VerseCity plans to get out of Houston and tour more soon, says singer Micah Walker (center).
VerseCity plans to get out of Houston and tour more soon, says singer Micah Walker (center).
Lynn Lane

Hybrid Theory

If you're at all familiar with Houston's music scene, you've heard the name Verse­City. The polarizing local four-piece has drawn the attention of many — both their enthusiastic fans, and critics who dismiss their upbeat sound as too poppy and overly mainstream. They've even done a rock interpretation of Ke$ha's "Tik Tok."

But one thing no one can take away from VerseCity is the group's impressive work ethic. Constant touring, songwriting and shows are just a few of the ways VerseCity has found local success in Houston's music scene. With their album-release party for their second disc, "HYBRID," this weekend, Chatter quizzed vocalist Micah Walker about where these up-and-coming rock stars might go from here.

Chatter: Firstly, the Ke$ha cover...How exactly did that happen?



With The Blackout Heist, A Midnight in Chicago, 38 Caliber Hero and The Mid-Summer Classic, 8 p.m. Saturday, September 10, at Stereo Live, 6400 Richmond, 832-251-9600

Micah Walker: We were planning on covering it live for a high-school benefit show, and producer MD Thompson was at our rehearsal. He heard our version and said we needed to record it. We were kind of like, "Ahhhhh, I dunno...," but then he convinced us.

So a week later, we took to the studio. When watching the making-of video on YouTube, you can see that we were not taking it seriously. To us, covering this song was just a joke but also a lot of fun. And then once we released it, it just kind of took off all over the world.

C: That song kind of made you international superstars. Have you seen much of a monetary return from it on iTunes, etc.? And how did you get the rights to cover it?

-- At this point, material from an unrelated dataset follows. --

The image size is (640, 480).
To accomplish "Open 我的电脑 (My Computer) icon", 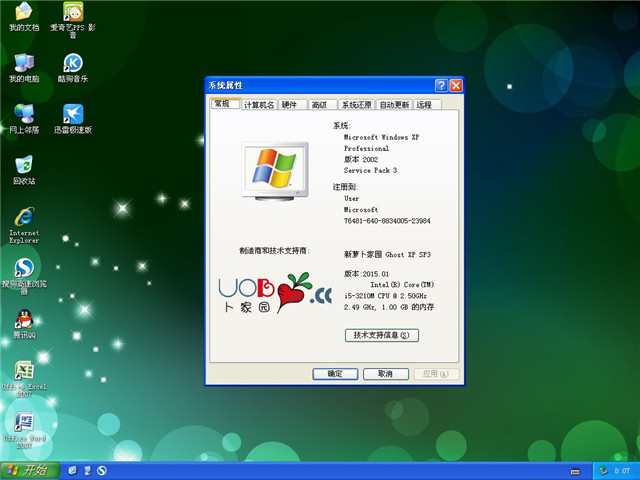I will click(23, 63).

MW: It has not resulted in a lot of money, but we have seen a rise in sales, and it's definitely been a big help spreading our music around the world. The license to sell it was taken care of by our producer.

C: You've had a good amount of success for an unsigned, local act. What's next?

MW: As much as we love Houston, the next step is to get out of Houston and do more touring. Continue to grow [our] fan base and start working on our third album.

C: You guys have already done some pretty in-depth touring for a local act. Do you have a manager or just a nose-to-the-grindstone approach?

MW: We have people who help in management-type roles, but for the most part, we hustle most everything ourselves. To quote my homie Rick Ross, "Everyday I'm hustlin', hustlin', hustlin'."

C: What does the ­title of the new CD mean?

MW: On our first album [Epic Sunrise], you'll hear a lot of what some like to call genre-crossing. We refer to this as our natural ability to mix all styles of rock music into one, and we've been criticized for this in the past. So for this album we wanted to be up front about it, make sure everyone knows that it is not a mistake. That's why we named the album "HYBRID."

C: Describe the differences between Epic Sunrise and "HYBRID."

MW: The biggest difference is production. Our first album was for the most part self-produced, and being that it was our first album, we had relatively no experience in production. Though I think the first album is still great, our second album is well-polished and -produced.

C: Three VerseCity songs have become radio hits in Indonesia. What's it like to know Indonesia loves the band?

MW: It's amazing that people on the complete opposite side of the world — literally an a.m./p.m. switch — know and love our music, and we are not even signed. "Tik Tok Rok" made it as high as No. 5 over there, "Pressure!" made it as high as No. 2 and our latest single, "No Better Reason," has made it all the way to No. 1.